The same day or the day after he told you he was looking up your medical situation you were confronted by a whistle from him and further comments on your beauty, on top of those he offered before. That whistle and the comment that he tried to excuse it with show that he isn't actually interested in your medical catastrophe or your recovery - in fact the opposite, he is completely denying all of it despite your constant reminders to him since you got home from the hospital and despite him seeing it all unfold with his own eyes at the time.
The origin of the 'beautiful' approach is to slyly suggest, 'You are as attractive as the back end of a bus right now and you are lucky I am interested in you.' Somewhere deep down you fear this may be true or you would not be concerned about him betraying you and the family you have been creating, and importantly, he has learned or he is making a calculated guess that this is a vulnerable spot for you.
It's also another slap in the face for you because it essentially denies that you have serious birth injuries and trauma and implies very crudely that your refusal to have sex is all about how you feel about the state of your vagina and perineum, and nothing to do with pain, your stinging urethra, or the fact that your internal organs are bearing down heavily on your vagina. This is causing massive anxiety because you feel you are neither seen nor heard by him and you sense you are dealing with someone completely irrational, someone you have tried to explain the same very clear and very obvious thing to for six weeks now but who refuses to give any sign of listening or understanding. You posted that you are incredulous that he is behaving so badly despite being present at the hospital while you went through all that you suffered.
The 'beautiful' remarks and the looking up the conditions and the six weeks of LaLaLa Not Listening Phwoar Missus that you have suffered are all examples of serious emotional and psychological abuse (on top of the very clear sexual abuse).
I suggest to you that for this man, your individuality and your personhood are irrelevant.
I would also suggest that everything he does outside of sex is a performance designed to induce cognitive dissonance, to baffle and confuse you and get him what he wants.

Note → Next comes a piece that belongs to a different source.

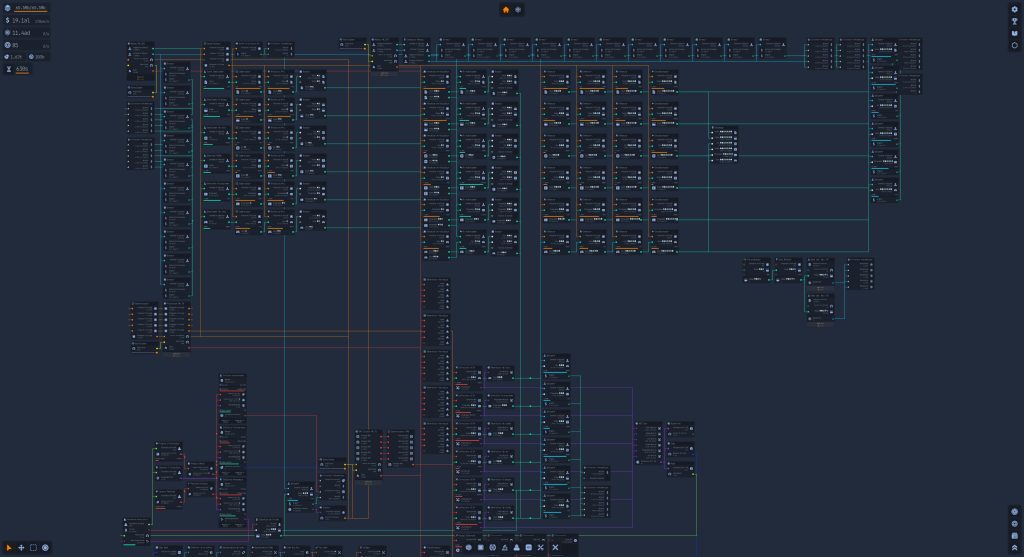Activate the rectangle selection tool

tap(33, 547)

Some men dominate by giving their wives or girlfriends the odd black eye or by making them beg for money to feed the children. I suspect (given what you say about the dirty talk that turns you off but that he persists in doing regardless, the daily whistling, the public groping incident, and above all the abuse he has put you through since you came home from hospital) that for him sex is how he experiences domination, power and control over you, which is why he is so obsessed with it and why he is trying so hard to break your spirit and make you give in.